I’m a full-screen man myself. Pan n Scan has never bothered me, but those black bars do.
Some of you widescreen advocates have been insulting and rude. Cut it out.
I’m a full-screen man myself. Pan n Scan has never bothered me, but those black bars do.
Some of you widescreen advocates have been insulting and rude. Cut it out.
I’m just trying to say the “no floppy” thing was obviously not the bad idea you thought it was.
And I apologize on my second remark, even if your overall opinion of DVDs still boggles my mind. 
Huh? Rude? Wherezat? Seriously, I see a rather civil discussion about the merits of widescreen vs. pan-and-scan; I don’t think it’s gotten rude and insulting at all. The only rude thing was the guy who managed to work in a requisite, stupid swipe at Apple in a thread that isn’t even about computers.
All I know is that the USB floppy drive I bought for my iMac has been unused for over four years now. I don’t think I’ve used it more than ten times since I bought it.

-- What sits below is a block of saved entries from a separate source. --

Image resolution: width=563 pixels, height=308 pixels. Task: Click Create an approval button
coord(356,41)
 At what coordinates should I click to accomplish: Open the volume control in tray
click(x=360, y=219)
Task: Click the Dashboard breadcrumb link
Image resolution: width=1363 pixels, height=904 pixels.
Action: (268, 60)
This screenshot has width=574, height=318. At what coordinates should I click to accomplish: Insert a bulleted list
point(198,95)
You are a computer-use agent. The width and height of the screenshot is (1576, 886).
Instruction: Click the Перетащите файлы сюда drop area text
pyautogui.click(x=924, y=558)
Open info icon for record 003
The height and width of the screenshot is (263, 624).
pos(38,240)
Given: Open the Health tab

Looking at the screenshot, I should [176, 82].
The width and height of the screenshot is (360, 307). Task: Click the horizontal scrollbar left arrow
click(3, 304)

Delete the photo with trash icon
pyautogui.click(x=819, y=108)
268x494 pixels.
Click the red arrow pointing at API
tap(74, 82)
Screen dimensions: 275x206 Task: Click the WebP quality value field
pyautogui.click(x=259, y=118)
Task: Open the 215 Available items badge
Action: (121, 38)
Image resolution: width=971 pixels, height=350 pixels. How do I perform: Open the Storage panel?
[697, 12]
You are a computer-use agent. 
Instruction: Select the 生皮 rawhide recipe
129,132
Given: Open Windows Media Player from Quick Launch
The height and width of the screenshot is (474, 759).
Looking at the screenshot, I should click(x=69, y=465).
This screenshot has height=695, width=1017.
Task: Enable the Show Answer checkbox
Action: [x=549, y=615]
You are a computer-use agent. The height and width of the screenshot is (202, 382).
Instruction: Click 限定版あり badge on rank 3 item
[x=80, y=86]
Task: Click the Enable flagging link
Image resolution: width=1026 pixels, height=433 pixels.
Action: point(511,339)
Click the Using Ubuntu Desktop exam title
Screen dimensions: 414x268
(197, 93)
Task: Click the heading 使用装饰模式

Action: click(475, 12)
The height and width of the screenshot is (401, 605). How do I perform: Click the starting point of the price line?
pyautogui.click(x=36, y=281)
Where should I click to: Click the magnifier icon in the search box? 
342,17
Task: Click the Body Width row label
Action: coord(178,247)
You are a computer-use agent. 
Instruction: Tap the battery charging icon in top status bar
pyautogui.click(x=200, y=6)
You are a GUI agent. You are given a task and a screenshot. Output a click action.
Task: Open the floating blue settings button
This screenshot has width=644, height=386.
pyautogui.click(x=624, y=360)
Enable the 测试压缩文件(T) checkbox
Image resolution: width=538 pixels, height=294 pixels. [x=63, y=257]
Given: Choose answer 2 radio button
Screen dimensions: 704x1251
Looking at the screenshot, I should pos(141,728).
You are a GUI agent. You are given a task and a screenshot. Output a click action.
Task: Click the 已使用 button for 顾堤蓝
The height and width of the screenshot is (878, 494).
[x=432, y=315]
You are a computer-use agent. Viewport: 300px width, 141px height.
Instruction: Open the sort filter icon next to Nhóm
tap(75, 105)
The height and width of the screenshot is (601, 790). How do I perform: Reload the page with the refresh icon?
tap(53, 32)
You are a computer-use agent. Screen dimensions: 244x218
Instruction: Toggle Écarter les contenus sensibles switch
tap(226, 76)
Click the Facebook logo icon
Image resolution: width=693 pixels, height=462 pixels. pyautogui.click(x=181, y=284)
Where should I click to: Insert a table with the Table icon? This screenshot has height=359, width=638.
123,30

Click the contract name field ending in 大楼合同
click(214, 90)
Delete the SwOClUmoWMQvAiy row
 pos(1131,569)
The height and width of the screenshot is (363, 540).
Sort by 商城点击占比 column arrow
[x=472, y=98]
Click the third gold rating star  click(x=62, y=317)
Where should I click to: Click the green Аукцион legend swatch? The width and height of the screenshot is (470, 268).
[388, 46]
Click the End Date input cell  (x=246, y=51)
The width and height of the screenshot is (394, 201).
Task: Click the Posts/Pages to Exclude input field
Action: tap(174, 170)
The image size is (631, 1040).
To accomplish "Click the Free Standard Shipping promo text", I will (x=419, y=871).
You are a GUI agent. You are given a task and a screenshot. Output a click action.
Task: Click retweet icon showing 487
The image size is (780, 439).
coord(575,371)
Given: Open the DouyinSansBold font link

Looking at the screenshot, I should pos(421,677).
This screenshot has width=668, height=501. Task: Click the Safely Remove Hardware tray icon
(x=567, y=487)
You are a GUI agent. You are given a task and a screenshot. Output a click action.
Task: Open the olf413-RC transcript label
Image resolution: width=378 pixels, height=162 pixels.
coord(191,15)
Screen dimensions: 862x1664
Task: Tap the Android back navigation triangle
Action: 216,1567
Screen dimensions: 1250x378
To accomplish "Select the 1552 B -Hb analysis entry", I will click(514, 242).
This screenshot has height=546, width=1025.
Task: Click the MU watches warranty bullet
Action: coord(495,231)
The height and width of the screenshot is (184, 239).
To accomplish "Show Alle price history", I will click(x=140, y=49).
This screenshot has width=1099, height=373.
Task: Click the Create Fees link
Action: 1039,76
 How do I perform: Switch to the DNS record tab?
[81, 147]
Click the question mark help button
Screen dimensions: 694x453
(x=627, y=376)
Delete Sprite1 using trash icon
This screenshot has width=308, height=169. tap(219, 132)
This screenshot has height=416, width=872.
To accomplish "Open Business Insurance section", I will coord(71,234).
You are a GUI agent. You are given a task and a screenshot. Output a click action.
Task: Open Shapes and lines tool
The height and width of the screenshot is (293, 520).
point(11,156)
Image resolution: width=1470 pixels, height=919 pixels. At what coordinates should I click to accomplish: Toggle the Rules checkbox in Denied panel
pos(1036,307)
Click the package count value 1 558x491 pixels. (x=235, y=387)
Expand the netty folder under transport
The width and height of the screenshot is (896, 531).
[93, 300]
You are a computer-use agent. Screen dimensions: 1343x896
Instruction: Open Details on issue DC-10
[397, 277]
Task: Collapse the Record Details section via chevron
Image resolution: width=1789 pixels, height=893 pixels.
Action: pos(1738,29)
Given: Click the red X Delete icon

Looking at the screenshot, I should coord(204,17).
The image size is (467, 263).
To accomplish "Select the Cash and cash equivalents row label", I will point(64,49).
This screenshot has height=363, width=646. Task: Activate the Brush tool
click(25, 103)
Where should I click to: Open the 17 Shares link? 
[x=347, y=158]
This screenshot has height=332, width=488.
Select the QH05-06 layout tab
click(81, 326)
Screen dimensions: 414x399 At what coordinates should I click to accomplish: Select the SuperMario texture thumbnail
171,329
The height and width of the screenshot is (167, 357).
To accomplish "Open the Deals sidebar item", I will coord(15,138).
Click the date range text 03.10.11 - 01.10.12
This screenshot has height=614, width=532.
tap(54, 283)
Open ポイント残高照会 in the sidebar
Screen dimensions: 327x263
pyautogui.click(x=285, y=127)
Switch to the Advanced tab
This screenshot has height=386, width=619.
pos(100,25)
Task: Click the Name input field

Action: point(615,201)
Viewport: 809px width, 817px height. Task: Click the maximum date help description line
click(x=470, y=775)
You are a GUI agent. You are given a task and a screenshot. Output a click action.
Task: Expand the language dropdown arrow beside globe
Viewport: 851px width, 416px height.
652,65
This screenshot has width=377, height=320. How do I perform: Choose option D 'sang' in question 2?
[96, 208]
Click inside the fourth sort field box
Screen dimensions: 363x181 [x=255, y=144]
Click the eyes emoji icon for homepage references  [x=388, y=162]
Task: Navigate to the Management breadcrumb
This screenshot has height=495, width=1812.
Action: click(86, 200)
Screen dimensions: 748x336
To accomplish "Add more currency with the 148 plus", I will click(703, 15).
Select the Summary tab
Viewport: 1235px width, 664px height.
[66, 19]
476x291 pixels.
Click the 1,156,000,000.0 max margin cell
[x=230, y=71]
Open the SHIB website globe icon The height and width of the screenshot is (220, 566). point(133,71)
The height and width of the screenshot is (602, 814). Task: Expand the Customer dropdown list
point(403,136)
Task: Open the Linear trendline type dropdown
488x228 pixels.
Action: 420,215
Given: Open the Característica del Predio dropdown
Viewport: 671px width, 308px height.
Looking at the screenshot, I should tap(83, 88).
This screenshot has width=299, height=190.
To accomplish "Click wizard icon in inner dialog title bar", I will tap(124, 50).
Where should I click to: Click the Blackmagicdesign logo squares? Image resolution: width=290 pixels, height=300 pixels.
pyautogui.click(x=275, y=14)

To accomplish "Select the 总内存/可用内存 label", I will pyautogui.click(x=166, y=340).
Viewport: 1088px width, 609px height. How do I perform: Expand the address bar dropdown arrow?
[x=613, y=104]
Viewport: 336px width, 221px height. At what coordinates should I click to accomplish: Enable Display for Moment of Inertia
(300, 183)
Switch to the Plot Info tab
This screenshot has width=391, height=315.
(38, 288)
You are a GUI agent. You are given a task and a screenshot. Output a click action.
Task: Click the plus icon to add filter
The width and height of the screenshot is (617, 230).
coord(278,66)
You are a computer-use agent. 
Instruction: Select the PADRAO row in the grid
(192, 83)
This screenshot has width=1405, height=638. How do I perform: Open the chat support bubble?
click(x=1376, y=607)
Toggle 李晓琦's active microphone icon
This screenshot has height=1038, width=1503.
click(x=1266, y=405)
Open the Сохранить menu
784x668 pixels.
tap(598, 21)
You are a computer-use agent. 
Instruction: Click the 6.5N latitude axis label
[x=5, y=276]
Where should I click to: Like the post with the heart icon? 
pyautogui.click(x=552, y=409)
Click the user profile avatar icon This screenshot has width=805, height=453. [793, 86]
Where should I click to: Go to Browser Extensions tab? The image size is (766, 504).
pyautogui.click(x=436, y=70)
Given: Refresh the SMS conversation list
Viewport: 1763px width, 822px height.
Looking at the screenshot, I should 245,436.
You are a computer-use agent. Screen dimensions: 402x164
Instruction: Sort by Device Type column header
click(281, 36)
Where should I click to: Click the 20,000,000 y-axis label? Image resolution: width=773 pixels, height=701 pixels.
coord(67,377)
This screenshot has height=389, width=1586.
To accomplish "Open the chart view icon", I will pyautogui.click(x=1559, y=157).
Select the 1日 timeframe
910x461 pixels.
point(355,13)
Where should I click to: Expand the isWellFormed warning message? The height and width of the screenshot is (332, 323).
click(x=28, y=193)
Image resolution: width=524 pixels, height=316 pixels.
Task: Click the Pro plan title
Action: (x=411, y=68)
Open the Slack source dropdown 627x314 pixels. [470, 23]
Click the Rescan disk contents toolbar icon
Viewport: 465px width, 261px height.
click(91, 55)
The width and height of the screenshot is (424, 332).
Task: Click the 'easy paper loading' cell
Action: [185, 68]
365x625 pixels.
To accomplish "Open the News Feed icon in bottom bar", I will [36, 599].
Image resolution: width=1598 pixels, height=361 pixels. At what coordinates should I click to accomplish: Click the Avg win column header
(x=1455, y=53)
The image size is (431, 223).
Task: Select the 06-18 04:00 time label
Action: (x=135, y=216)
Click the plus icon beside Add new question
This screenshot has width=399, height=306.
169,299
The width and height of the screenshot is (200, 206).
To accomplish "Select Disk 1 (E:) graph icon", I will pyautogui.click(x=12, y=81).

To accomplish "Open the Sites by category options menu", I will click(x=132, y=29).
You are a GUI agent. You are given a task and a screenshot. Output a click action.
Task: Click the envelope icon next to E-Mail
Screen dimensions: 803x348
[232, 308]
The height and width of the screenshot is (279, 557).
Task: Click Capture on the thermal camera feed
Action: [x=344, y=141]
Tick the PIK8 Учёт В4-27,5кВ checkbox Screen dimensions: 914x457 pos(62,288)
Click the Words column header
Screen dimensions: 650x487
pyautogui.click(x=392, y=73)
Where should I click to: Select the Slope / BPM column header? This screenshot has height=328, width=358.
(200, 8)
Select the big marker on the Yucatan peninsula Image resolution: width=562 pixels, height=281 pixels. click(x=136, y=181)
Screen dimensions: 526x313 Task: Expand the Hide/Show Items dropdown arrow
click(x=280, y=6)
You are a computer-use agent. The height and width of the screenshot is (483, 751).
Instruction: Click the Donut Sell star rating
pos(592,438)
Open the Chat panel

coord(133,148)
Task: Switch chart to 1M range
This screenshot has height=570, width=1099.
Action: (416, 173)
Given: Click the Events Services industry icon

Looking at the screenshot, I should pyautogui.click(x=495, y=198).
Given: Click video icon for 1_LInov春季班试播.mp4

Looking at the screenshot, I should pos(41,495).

And pan-n-scan is for wusses. 
Although I can understand why people with very small TVs might not want widescreen, personally, I can’t stand the thought that I am missing things that the director wanted me to see.
Here is an example I found on the web that might help people to evaluate the difference between widescreen and pan and scan: http://www.geocities.com/Hollywood/Hills/6781/EmpireCompare.html
You can find more examples here:http://www.widescreen.org/examples.shtml
Remember though, the stuff that gets choped out in this case are things the director does not want you to see such as boom mikes. One example of this is in A Fish Called Wanda, where a very funny scene hinges upon John Cleese being naked. However, in the “Full-Frame” version, the joke is ruined because you can tell he is wearing pants! Once again, you are better off with widescreen.
PS, I am a die-hard Mac user, and even I can’t tell what floppy drives have to do with widescreen movies; maybe someone should start a new thread.
Compared to what? It robbed some computer users of a basic functionality, for little or no reason. I can’t imagine the iMac would have been significantly more expensive with a floppy drive in it.
Besides, as I said to spectrum, success isn’t the arbiter of whether something is good or not.
Anyway, joshmaker is right. Let’s kill this hi-jack or start another thread about it.
I still fail to see how I’ve been harmed by my last three Macs not being saddled with useless floppy disk drives. My last Windows abomination didn’t have a 5 1/2" floppy drive, either. Where’s the anger about that?